第33話

 地神はひるんだものの、拳などものともせずに、頼光の胸ぐらをつかむ。

 その背後では、他の地神が行平を捕まえようとしていた。

 頼光は太刀を捨て置き、身をかがめて目の前の地神の懐へ入ると、まるで相撲すまいのように地神を持ち上げて放り投げた。それを、行平を捕まえる地神に見事ぶつける。

 丸腰になってしまった頼光は、両の拳を握って地神に相対してみるものの、「無理だよなあ」とあわてて、迫る地神を右へ左へと避けた。しかしついに地神が頼光を捕まえて、頭から呑みこもうと、そのほらのような口を開いた。

 「殿」と声が聞こえて、頼光はとっさに身をのけぞらせた。すると大太刀の一閃が地神の身を切り裂いて、のけぞる頼光の鼻先をかすめていった。

「鼻がなくなるかと思った」

 頼光が己の鼻をさわって確かめていると、綱が地神の渦のなかへ乗りこんできた。

晴明せいめいのじじいはいたか」

「不在でした。しかし召使いから、これを殿にと預かって参りました」

 綱は懐から包みを出す。その内には、三枚の呪符が入っていた。

「ははあ、これは……。しかしどうして三枚なんだ」

「そう言われましても」

 二人が思案しているところへ、地神の手が伸びる。

「殿、ここは俺にお任せ下さい」

 綱が大太刀を振るって地神を退ける、ものの、五尺もある大太刀はたちまち邸の梁に突き刺さってしまった。

 突き刺さったままの大太刀の柄を握りしめながら、綱は居心地悪い顔をして、頼光と目を合わせる。

「まあ、いい。水を斬るのも飽きてきたところだ」

 頼光は三枚の呪符を、綱と行平と末丸の額へ、次々と貼りつけた。するとたちまち、三人の姿が霞のように薄くなっていく。

「殿、これでは」

「もう声を出すな。二人を頼むぞ」

 そう言うや頼光は表へ飛び出し、地神どもは頼光だけを目当てに追いかけ始めた。

 頼光は東へ東へと向かい、ついに鴨川にたどり着くや、せっかくかかっている橋は渡らずに、ざんぶと川のなかへ飛びこんだ。

 追い駆けてきた地神たちが頼光の姿を探しまわる。

『どこへ行こうと逃げられはせんぞ』

 地神の大将が言うと、まわりの者が『やや、あれを』と川面を指さした。その先には、地神どもに大きく手を振る頼光の姿が浮かんでいる。

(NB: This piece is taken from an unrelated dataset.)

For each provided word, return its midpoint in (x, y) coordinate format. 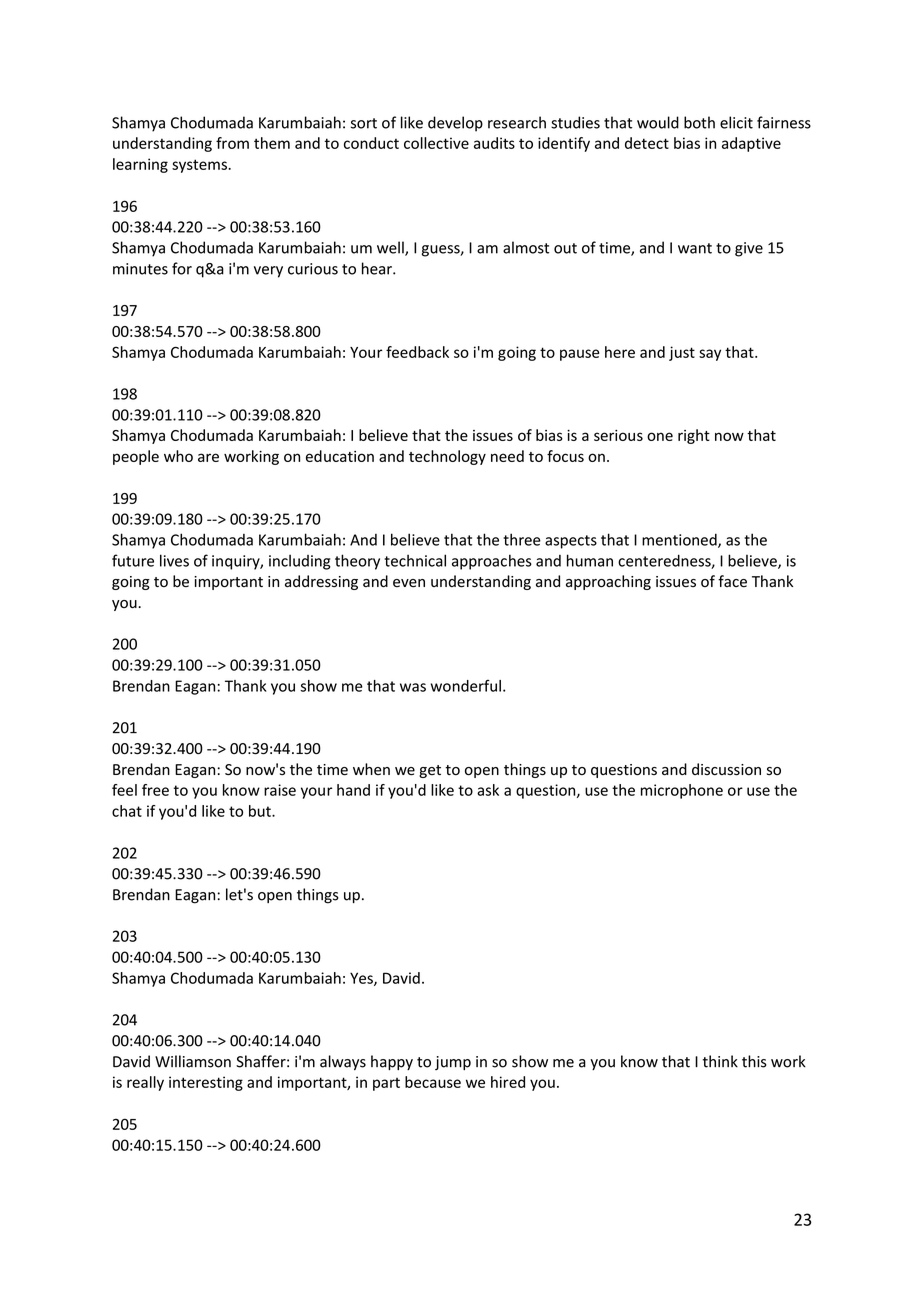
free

「おおい、遅かったな。中納言殿たちは、もうお前たちの手の届かぬところへ行ってしまったぞ。地神というのは存外、足が遅いのだな。これなら、始めから走って逃げていればよかった」

 水面に浮かぶ頼光の像が笑うと、地神どもは怒り心頭に発して、おうおうと声を合わせた。

『やかましい。では、なぜお前はそんなところにいる。走って逃げずによいのか』

 地神が川へざぶりと入り、頼光の姿に近づいてくる。

「なあ、もう一度話し合わないか。お前たちの土地を穢そうなんて考えているわけじゃない」

 地神どもは聞く耳持たず、その怒りの群衆が水をかき分け迫ってくる。

「言の葉は信じられないか。ならばその三日月に誓おう」

 頼光の指が中天ちゅうてんに浮かぶ月をさす。空にあるのは、三日月と正反対の、有明月であった。しかしそれが水面に映ると、三日月になる。

『たとえ三日月の下であろうとも、人は誓いを立てられぬもの。人はあざむくもの、哀れ人の子、食ろうてやる』

 頼光はあきらめたように、諸手もろてを差し出した。そして地神の大将は、ついに頼光の首を掻き切ってしまった。